*** Dataset records ***

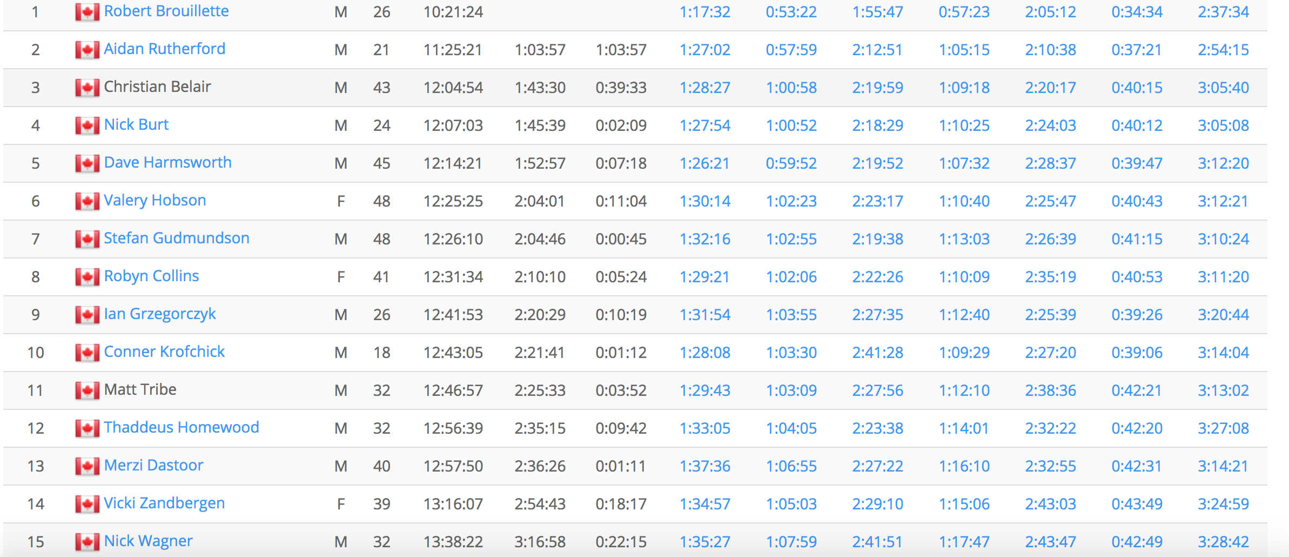The width and height of the screenshot is (1289, 557).
Task: Open Conner Krofchick's profile
Action: [x=164, y=352]
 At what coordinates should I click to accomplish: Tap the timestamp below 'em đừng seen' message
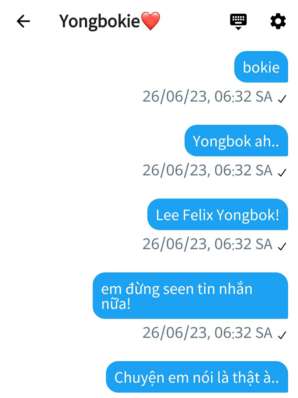tap(207, 333)
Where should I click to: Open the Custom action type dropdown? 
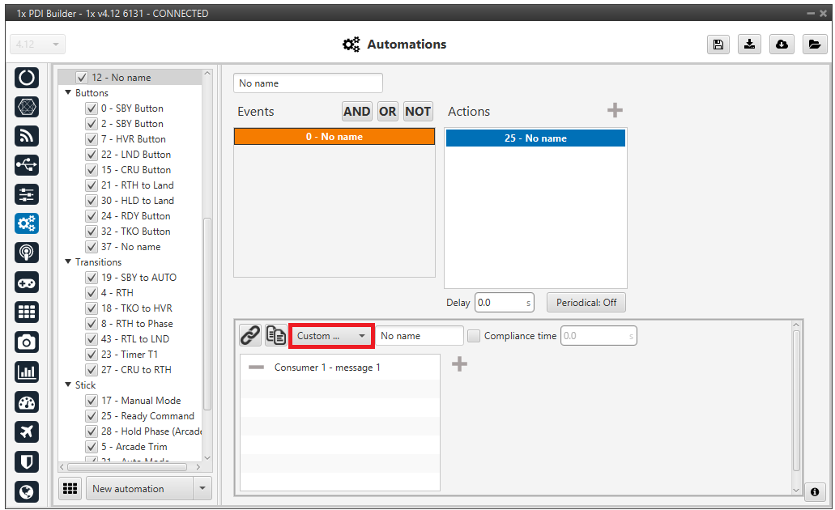point(331,336)
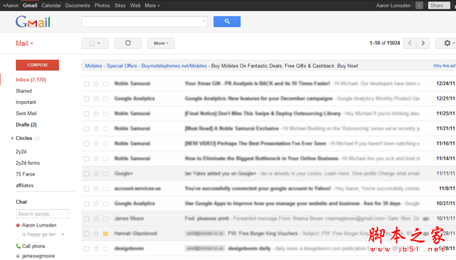The height and width of the screenshot is (260, 456).
Task: Click the blue search magnifier button
Action: tap(227, 21)
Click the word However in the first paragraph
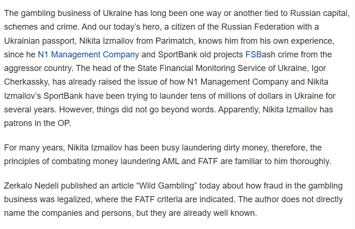355x229 pixels. (x=76, y=110)
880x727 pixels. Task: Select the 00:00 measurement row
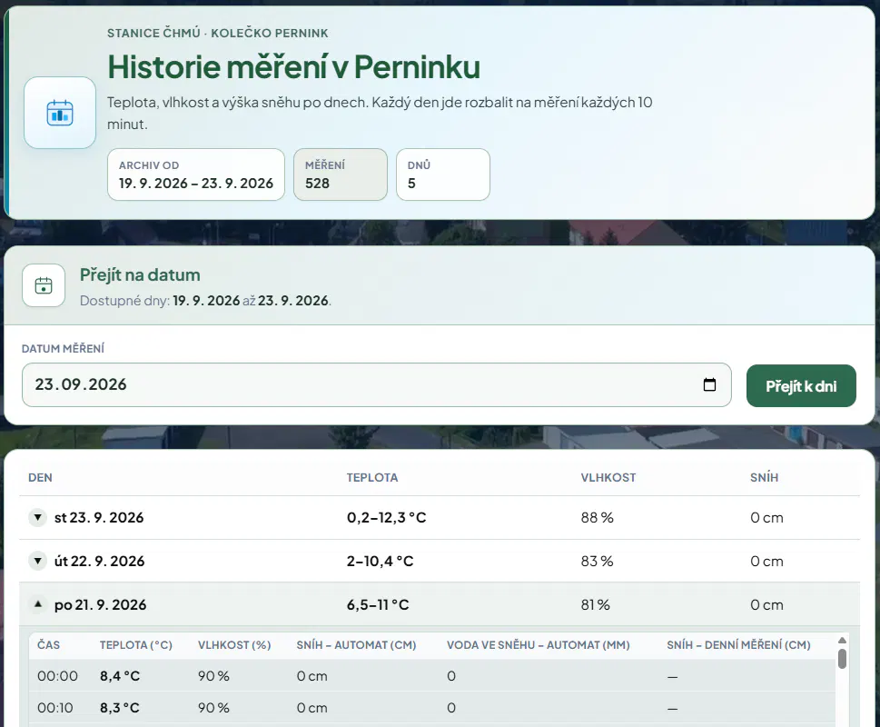(x=431, y=675)
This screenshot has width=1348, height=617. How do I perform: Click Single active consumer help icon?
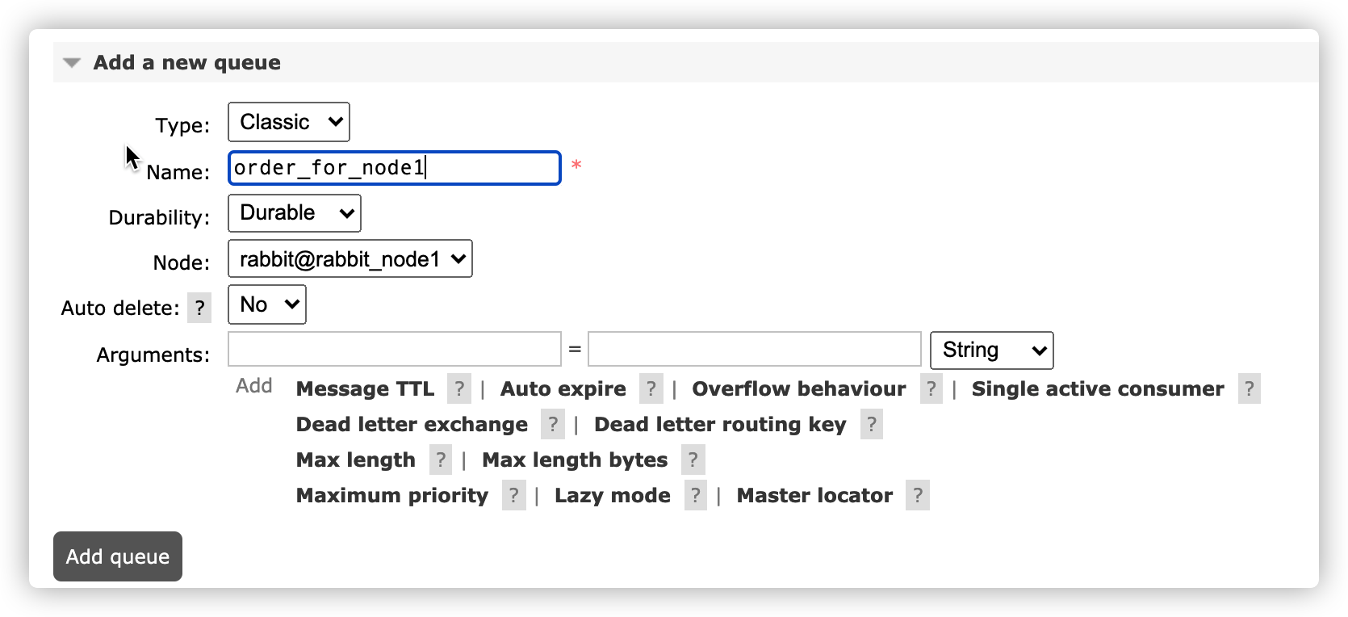click(x=1249, y=388)
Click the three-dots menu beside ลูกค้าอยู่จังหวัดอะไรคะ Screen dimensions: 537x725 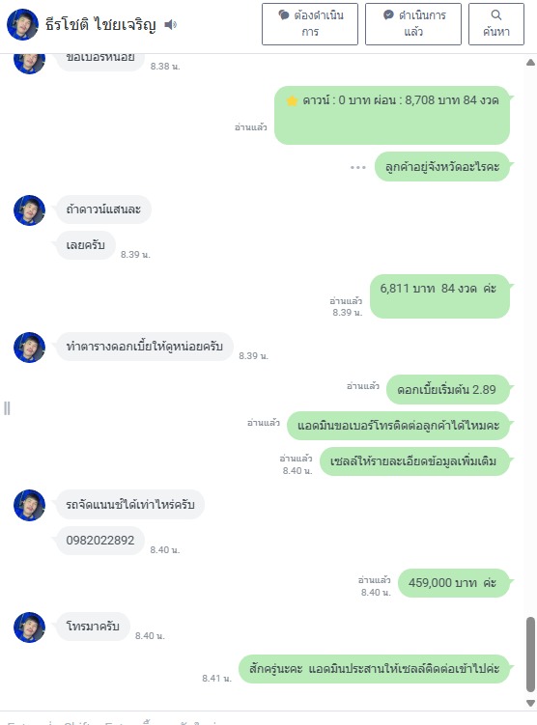(358, 167)
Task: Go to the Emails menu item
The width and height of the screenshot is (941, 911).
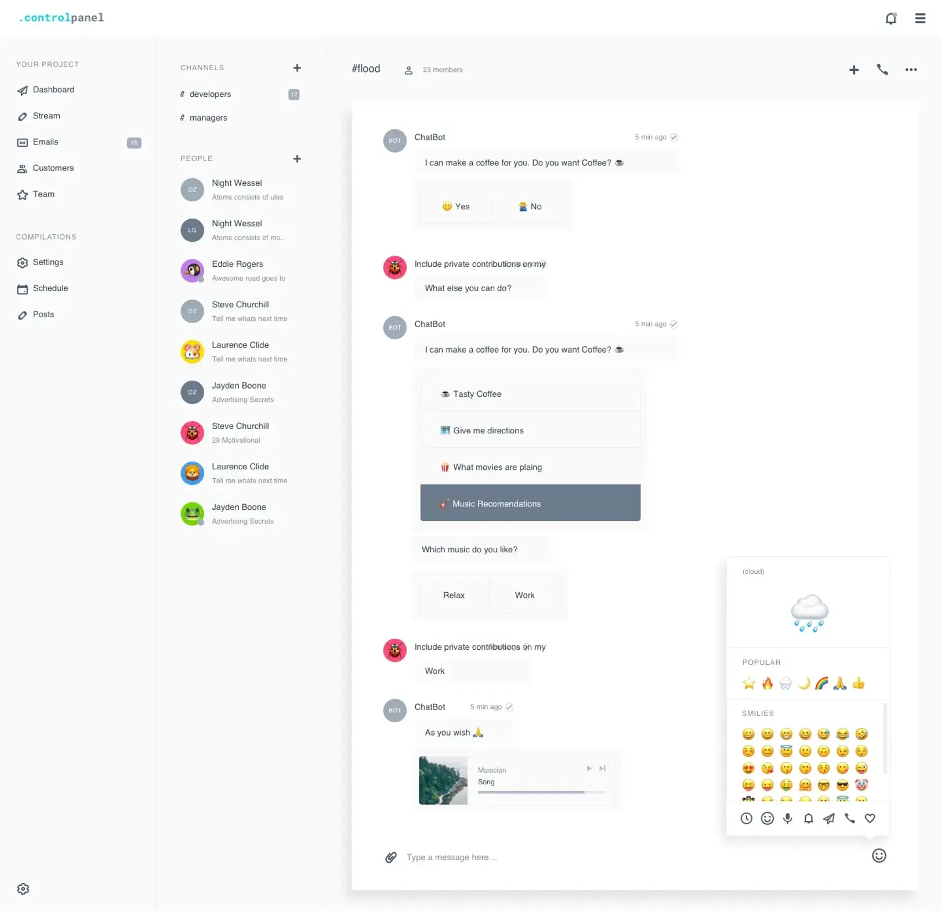Action: point(45,142)
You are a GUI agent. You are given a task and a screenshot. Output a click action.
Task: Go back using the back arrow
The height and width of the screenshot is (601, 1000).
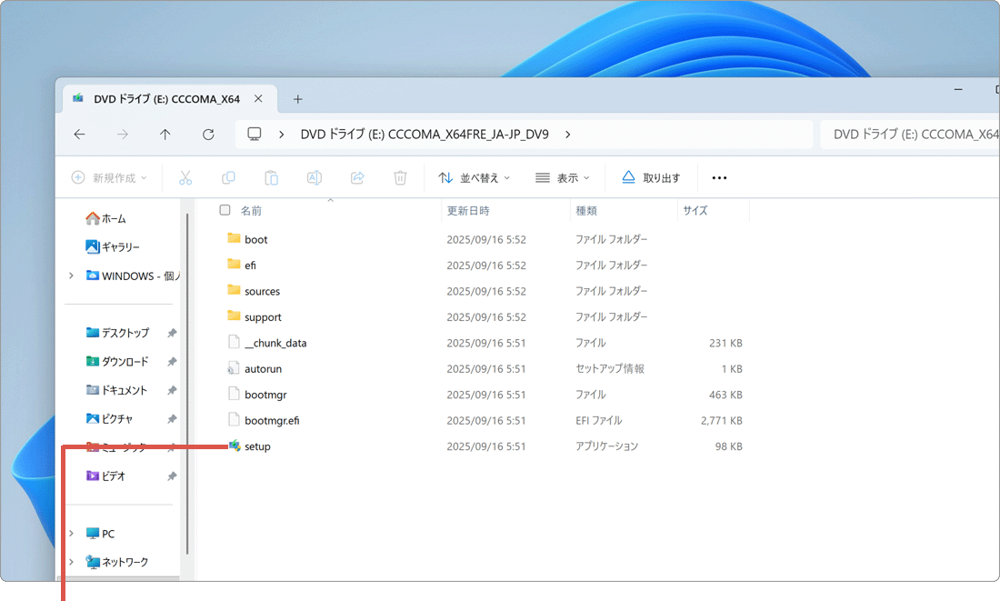click(79, 134)
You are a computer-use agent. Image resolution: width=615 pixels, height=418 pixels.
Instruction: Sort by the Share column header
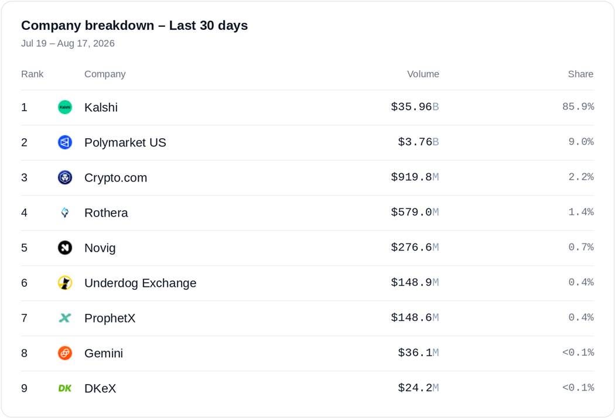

***

■ **Required action**: Filter the material above down to the lines that hold the word "agent".

■ **Response to this exercise**:
You are a GUI agent. You are given a task and a screenshot. Output a click action.
You are a computer-use agent. Image resolution: width=615 pixels, height=418 pixels.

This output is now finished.